Methods Firstly, bevacizumab was labeled with 125I and injected to HepG2 tumored mice for microSPECT/CT imaging to test its specificity and targeting. Then, a DTPA and PEG modified ultrasmall superparamagnetic iron oxide (USPIO) nanoparticles with the average diameters of <20 nm were conjugated with bevacizumab. The nanoparticles were labeled with 99mTc and injected into HepG2 tumored mice, microSPCET/CT scannings were performed again to evaluate the tumor targeting and pharmacokinetic.
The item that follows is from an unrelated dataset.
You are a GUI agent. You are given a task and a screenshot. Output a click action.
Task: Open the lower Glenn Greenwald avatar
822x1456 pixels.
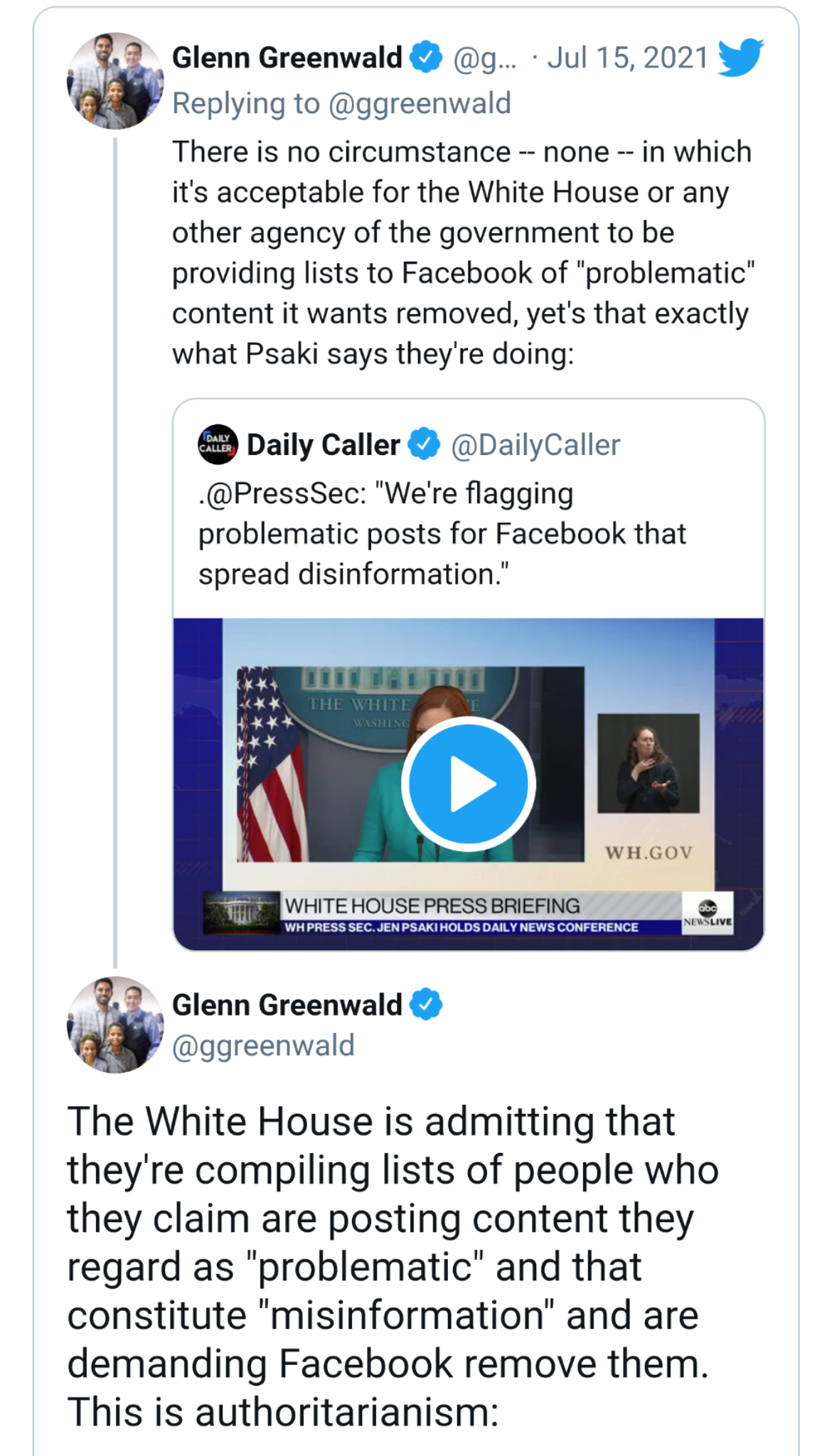[x=115, y=1024]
After imaging, the mice were sacrificed, and the tumors were removed for CD34, VEGF and Prussian blue staining.
Results 125I labeled bevacizumab could be targeted to HepG2 tumor, but shows slow pharmacokinetics in vivo. From 2 h to 24 h, tumor uptake slightly changed from 2.3% to 2.5% (ID%/g). However, 99mTc labeled bevacizumab nanoparticle shows faster blood clearance and increased tumor uptake with 3.88% of ID%/g at 24 h p.i.. CD34 and VEGF staining verified HepG2 tumor is hypervascular and VEGF positive. Prussian blue staining shows the bevacizumab nanaoparticle can be targeted to HepG2 tumor cells.
Conclusions This preliminary data shows 99mTc-USPIO-Bevacizumab is a promising hybrid SPECT/MRI imaging agent, which could be used for HepG2 carcinomas diagnosis and therapy monitoring.